I'm a PR gal who moonlights as a blogger and a social media hack. Or rather, I am a blogger who parlayed my past experience and my love of social media and the blogosphere into a job. Then I morphed that experience and moved the needle forward at a new job - all of which speaks to the importance of what I did while being a work-at-home-mom who blogged between Mommy and Me classes.
Even I didn't realize that what I was doing while wearing Lululemons and bouncing a baby on my knee would be part of a picture that was larger than I could have imagined. And maybe you are too. And that's why it's important to read why taking responsibility for yourself - as a blogger - is so important.
I have blogger friends. I have friends who are both bloggers and client-facing social media consultants. And while the two are complimentary, sometimes it becomes frustrating when bloggers who simply blog do not know what goes on behind the scenes. I've seen the other side. I've pulled back the curtain and glimpsed the wizard. And like Dorothy, I’ve a much better understanding of what makes this space tick. As a blogger, it's important to share with you the bigger picture - the daily frustrations, successes, trials, and triumphs of bloggers as well as the daily frustrations, successes, trials, and triumphs of the social media folks.
As bloggers, we are often privy to the good fortune of being part of a blessed group who gets to test drive new products, experience awesome trips, and meet smart, new people. In doing what we enjoy, we get to build our brand, collect some very awesome experience, and possibly become exempt from birthday present shopping.
In return, we provide a service, a very important important service, to companies and brands. After all, giving fair and honest reviews of a new product or service is often pivotal in leveraging a brand's consumer-facing image. Moms trust moms and brands know it.
That said, it's important for bloggers to understand not only how important they are to their readers, but also to the people and/or agencies who believe enough in their blog's brand to select them to be on the receiving end of a new washer/dryer or app or food delivery service or book. Or how important it is to show up at a brand event if you said you would.
While blogging might be what you do in between carpools or how you spend those precious evening hours after a full day's work, it's important to recognize that to the brands engaging with bloggers, this is not a hobby. And to the social media team hired to select you, this is a job.
It's business. And you are regarded as a professional so long as you behave like one.
When bloggers opt-in to participate in a campaign, accept a product or service, or RSVP to attend an event and then can't find the time to write their review or even show up, it’s just unprofessional. I know, I've been there, too. The campaign seems interesting when it arrives in your inbox, but once it hits your doorstep, life happens. Maybe something more compelling has taken top of mind. Or you simply don't feel like blogging. Or maybe you decide to take a vacation.
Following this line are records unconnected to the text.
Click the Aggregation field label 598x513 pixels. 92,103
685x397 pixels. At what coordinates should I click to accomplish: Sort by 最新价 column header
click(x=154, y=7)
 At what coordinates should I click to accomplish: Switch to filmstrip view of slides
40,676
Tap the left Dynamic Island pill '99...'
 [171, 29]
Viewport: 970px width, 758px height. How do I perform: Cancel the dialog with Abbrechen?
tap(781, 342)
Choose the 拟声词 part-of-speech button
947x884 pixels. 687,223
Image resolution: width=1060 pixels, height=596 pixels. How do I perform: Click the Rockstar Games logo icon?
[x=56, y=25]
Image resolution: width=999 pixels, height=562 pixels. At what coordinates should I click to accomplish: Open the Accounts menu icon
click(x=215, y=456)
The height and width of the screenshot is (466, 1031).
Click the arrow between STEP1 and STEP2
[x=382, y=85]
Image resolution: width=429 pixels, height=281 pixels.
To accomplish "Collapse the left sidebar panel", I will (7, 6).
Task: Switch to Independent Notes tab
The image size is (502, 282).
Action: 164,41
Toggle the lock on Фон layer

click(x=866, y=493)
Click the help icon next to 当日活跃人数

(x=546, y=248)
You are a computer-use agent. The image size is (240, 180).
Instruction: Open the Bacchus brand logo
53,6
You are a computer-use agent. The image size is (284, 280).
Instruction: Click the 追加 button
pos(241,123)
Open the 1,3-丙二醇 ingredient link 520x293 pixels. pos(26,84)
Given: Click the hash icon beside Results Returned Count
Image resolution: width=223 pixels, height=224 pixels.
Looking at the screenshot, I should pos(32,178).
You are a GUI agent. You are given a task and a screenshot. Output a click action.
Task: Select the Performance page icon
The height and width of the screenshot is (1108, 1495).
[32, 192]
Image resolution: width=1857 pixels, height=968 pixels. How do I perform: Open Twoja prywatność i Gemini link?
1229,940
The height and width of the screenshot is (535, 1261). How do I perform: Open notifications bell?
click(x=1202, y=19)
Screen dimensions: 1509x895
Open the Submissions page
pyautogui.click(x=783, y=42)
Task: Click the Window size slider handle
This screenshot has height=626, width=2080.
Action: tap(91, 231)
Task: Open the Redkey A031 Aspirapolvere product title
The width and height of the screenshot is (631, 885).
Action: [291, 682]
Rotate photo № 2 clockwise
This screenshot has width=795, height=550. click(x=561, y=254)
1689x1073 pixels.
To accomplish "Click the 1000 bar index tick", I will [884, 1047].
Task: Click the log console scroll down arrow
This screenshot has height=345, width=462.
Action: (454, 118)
Don't get me wrong - you are a free agent unless you are contractually obligated through a spokesperson gig or freelance contract. And you absolutely have the right to not review a product or service if you can't find anything redeeming to say about it.
However, writing an objective review where you cover what's great – and not so great about the product – is what you “signed up” to do. But to ignore the product altogether is to breach the implied “gentlewoman’s agreement” you entered into when you signed up to participate in the campaign.
If you should find yourself unable to attend the screening, test out the vacuum, or review the diaper pail, let the agency/brand person know that you're no longer able to do the review. If you can no longer attend the event, shoot a quick email off to the organizer - preferably with enough time that they can replace you. Tell them why and be honest.
To simply toss the product or not attend the event at the last minute (everyone understands that emergencies happen), is not going to help to propel you forward in the blogosphere. Plus, it's not fair to the agency who invited you to participate in the campaign.
I never thought much about the client before I pulled back that curtain. I never considered that bloggers are a part of a much larger marketing initiative. I didn't give much thought to the fact that someone else might have enjoyed participating in this campaign had I thought out my editorial calendar better.
But I do now. As a blogger, I'm part of something much bigger than “just a review.” I'm a professional providing a service in return for a product, experience or service I deem worthy of the exchange. And it's my responsibility to live up to my end of the deal. If I fail to do so, the social media person who selected me might have her hand slapped, the brand might be one review short, but ultimately I know I'll be excluded from the good stuff. And it's the good stuff that makes this so much fun to do.